**Exercise description:** Extend the profile of golfer Brian Ma from its final sentence, keeping the same journalistic tone.

START Passage shown

The Long Game

A standout golfer’s patient approach

Ma takes a drive during practice. If the past is any indication, it was a straight one.Photograph courtesy of Harvard Athletic Communications

Brian Ma ’23 [’24], who this year recorded the lowest scoring average of any Ivy League golfer—and the best in Harvard’s history—is quick to emphasize that he was never a prodigy. Unlike Tiger Woods, who was coached extensively by his father from the age of two, Ma’s parents were not fans of the game. When his mother signed him up for a casual golf camp when he was four, it wasn’t out of a vision of greatness but because golf was a non-contact sport. “She didn’t want me getting hurt,” Ma says, smiling. “I’m an only child, so she’s very protective.”

Ma—now an economics concentrator in Leverett House—liked it. For the next five years, he spent two hours every Saturday at the nearby San Jose Municipal Golf Course, whacking balls, eating pizza, and getting pointers from local instructors. (One of those coaches, Berne Finch, works with him to this day.) When his peers started playing tournaments a few years later, Ma did too. “Everything was spontaneous and not very deliberate,” he says. “It was just all, ‘Go with the flow.’”


Ma at this year’s Ivy League Championships, fresh off a swing change. He placed eleventh.
Photographs courtesy of Harvard Athletic Communications

At his first competition, age nine, his father served as his caddie. Ma’s hands were not yet steady enough to hold the rangefinder device that measures distance to the hole, so his dad informed him of the yardage and handed him a golf club. “And I wouldn’t even question it,” Ma says, “I would just step up and hit it.” He finished nine holes in 48 strokes—good enough for seventh out of nine participants. When he requested to play more frequent tournaments two years later, his parents said that he’d have to try a little harder so the cost would be worth it. “And I said, ‘Okay, I’ll do that,’” Ma recalls.

END Passage shown
START Material supplied

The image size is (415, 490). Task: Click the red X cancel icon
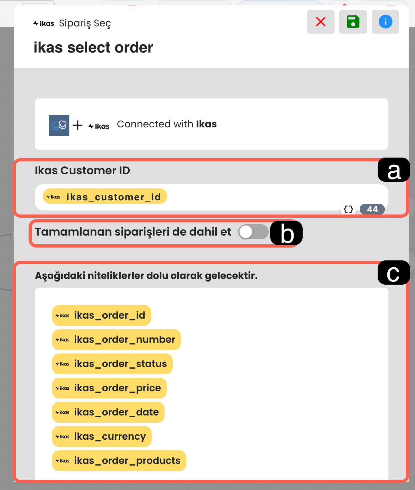pyautogui.click(x=321, y=22)
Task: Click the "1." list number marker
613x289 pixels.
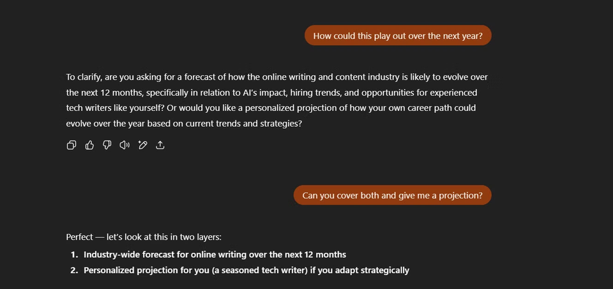Action: (x=75, y=254)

END Material supplied

**Output of the task:**
He embraced his perfectionist side in training. At the driving range, he would aim for a target—maybe a metal sign in the distance—and try to nail it. He spent little effort going for power; if he bought 100 golf balls, at least 80 would be lofted at that one spot with a pitching wedge. Supreme accuracy earned him a satisfying clank. “And that pleased me,” he says. “I found that a lot more fun than trying to hit my driver as far as possible.”

Accuracy became Ma’s defining trait. He rarely missed fairways on drives and hit green after green on approach shots. But the precision came at a cost. “Because I was hitting it short, I also wasn’t making a lot of birdies,” he says. Birdie attempts were often chip shots instead of putts. “So it was just par, par, par, par, par, par, par, bogey.” To start winning, he’d need strength, too.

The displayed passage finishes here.